# New space wolf story subscription



## Brother Lucian (Apr 22, 2011)

http://www.blacklibrary.com/warhammer-40000/space-wolves-quick-reads-subscription.html

Seems Black library has started a new and interesting sounding space wolves story: 

A Great Hunt is over and the Space Wolves gather in the Fang to celebrate their victories and tell tall tales of their exploits. But one company has failed to return: that of the Great Wolf, Logan Grimnar. News of his death sends the Chapter on the hunt for the truth, with Ulrik the Slayer at their head. As they fight their way across the galaxy in search of their lord, the Space Wolves find a threat to the future of the Chapter itself. 

From the first story Feast of Lies
After a Great Hunt, the Space Wolves return to the Fang to regale each other with tales of their glory. Only Logan Grimnar is absent. When a native tribesman speaks up in his stead and tells of how the Great Wolf has discovered the dead body of Leman Russ, there is uproar. Do they dare believe this vile rumour, what is the fate of Logan Grimnar and why has he not returned? As a quest is begun to find their missing lord, it falls to Ulrik the Slayer and Krom Dragonsgaze to discern the truth amidst the feast of lies.

-----------

Since the subscription with 8 stories is billed at 19.99 euro, I do hope it contains far more voluminous contents as the first story is billed as an e-short. They are barely a few pages.


----------



## Khorne's Fist (Jul 18, 2008)

Strange that there's no mention of who's writing these.


----------



## Tawa (Jan 10, 2010)

How on earth would a lowly tribesman have gotten into the Fang in the first place, let alone "speak up in his stead"........ :scratchhead:


----------



## Lord of the Night (Nov 18, 2009)

▶ [Required actions]
(a) According to the forum thread, why does Brother Lucian hope the subscription offers far more voluminous stories?
(b) Write out the passage of the forum thread between "## Tawa (Jan" and "(Nov 18, 2009)", inclusive.

Word and element location data
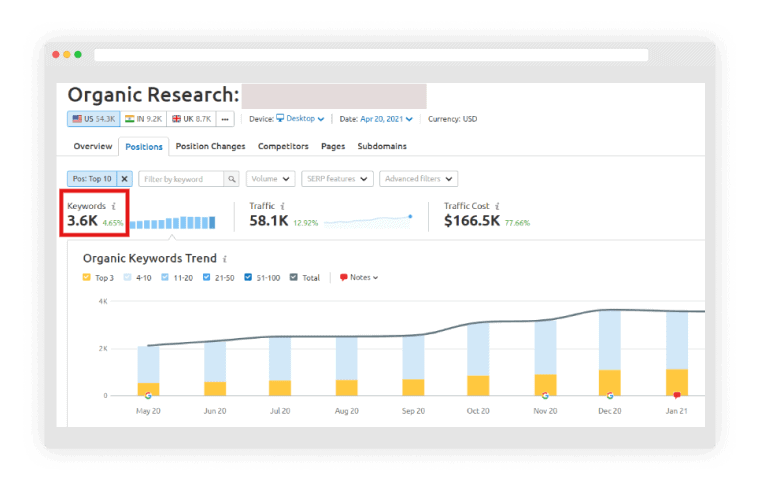Switch to the Position Changes tab
Screen dimensions: 759x489
tap(210, 147)

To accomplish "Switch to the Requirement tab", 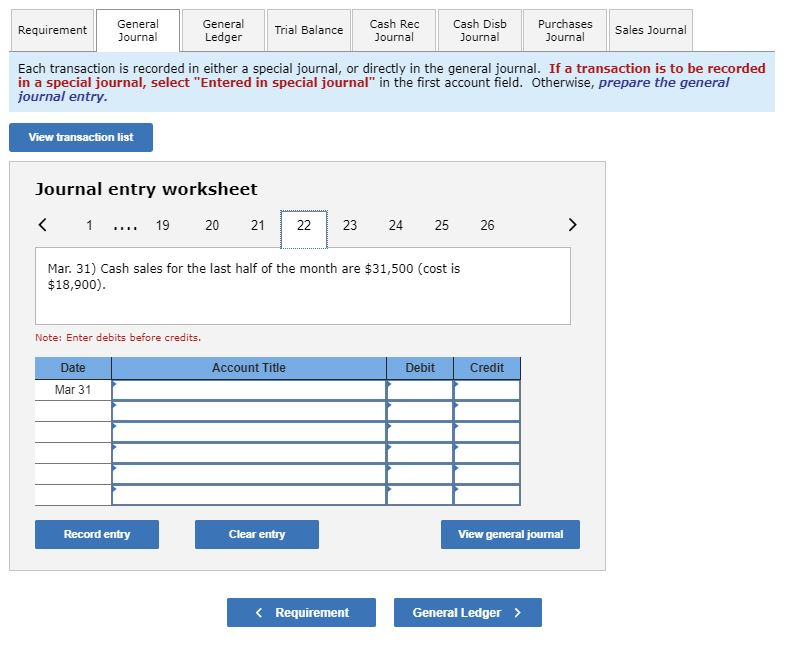I will (52, 30).
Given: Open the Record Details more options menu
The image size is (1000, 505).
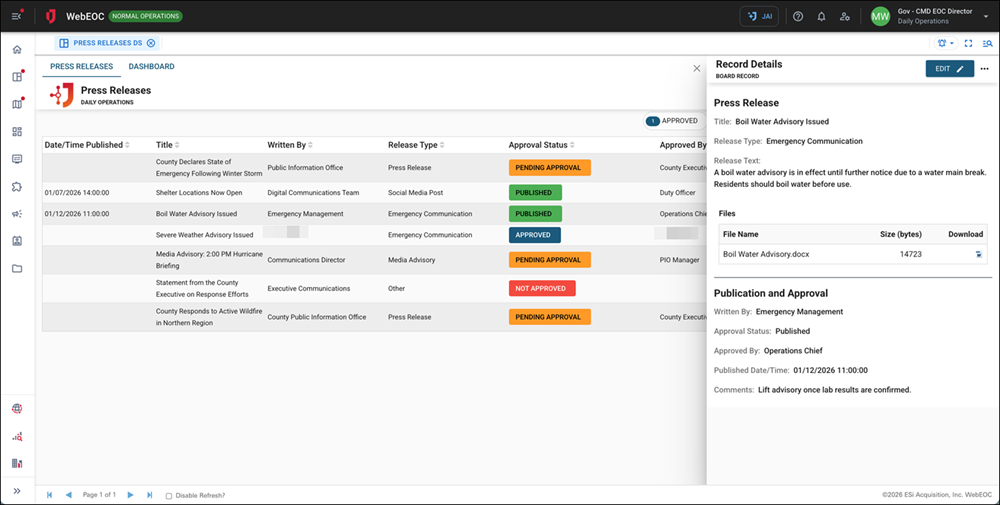Looking at the screenshot, I should pyautogui.click(x=984, y=69).
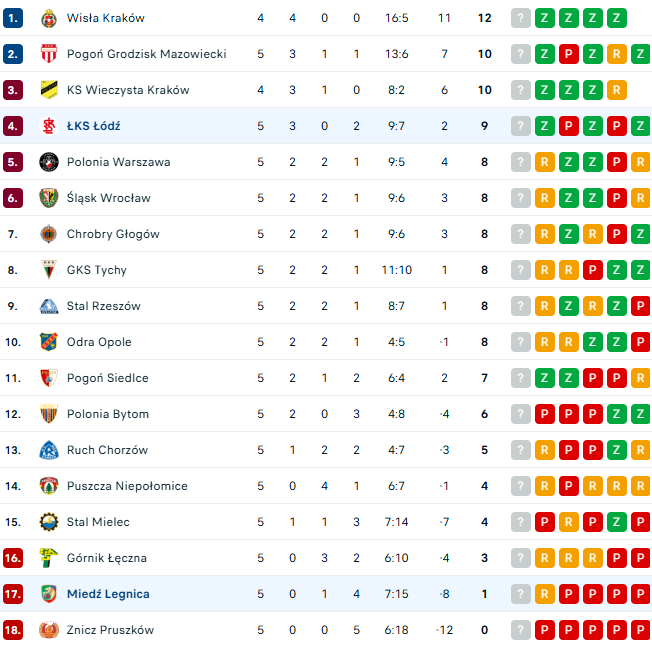Click the Śląsk Wrocław club logo
Image resolution: width=652 pixels, height=645 pixels.
pyautogui.click(x=48, y=198)
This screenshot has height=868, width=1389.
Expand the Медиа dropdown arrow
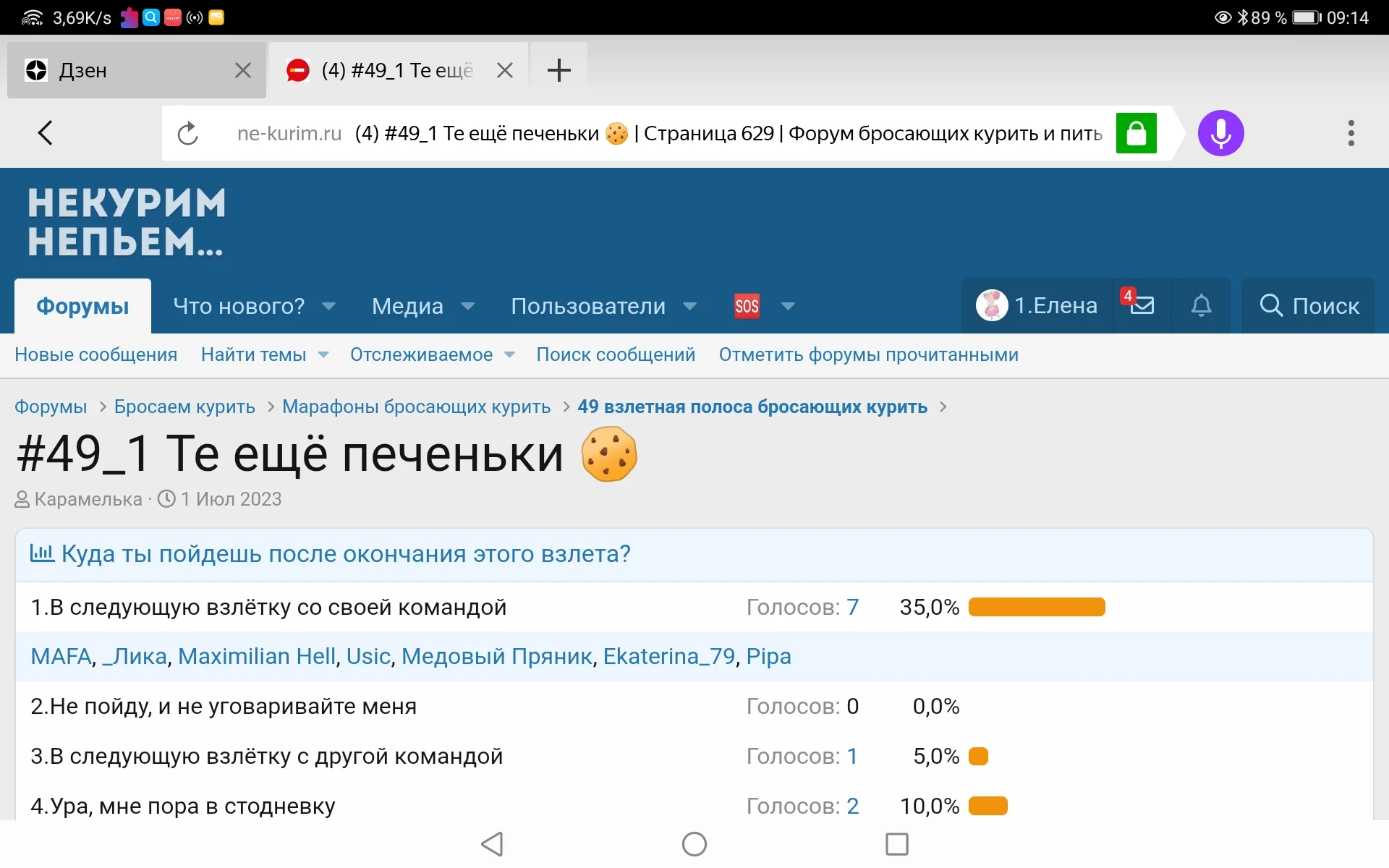(x=468, y=306)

▶ [Answers for this exercise]
(a) The subscription of 8 stories is billed at 19.99 euro, while the first story is billed as an e-short. Such e-shorts are barely a few pages long.

(b)
## Tawa (Jan 10, 2010)

How on earth would a lowly tribesman have gotten into the Fang in the first place, let alone "speak up in his stead"........ :scratchhead:


----------



## Lord of the Night (Nov 18, 2009)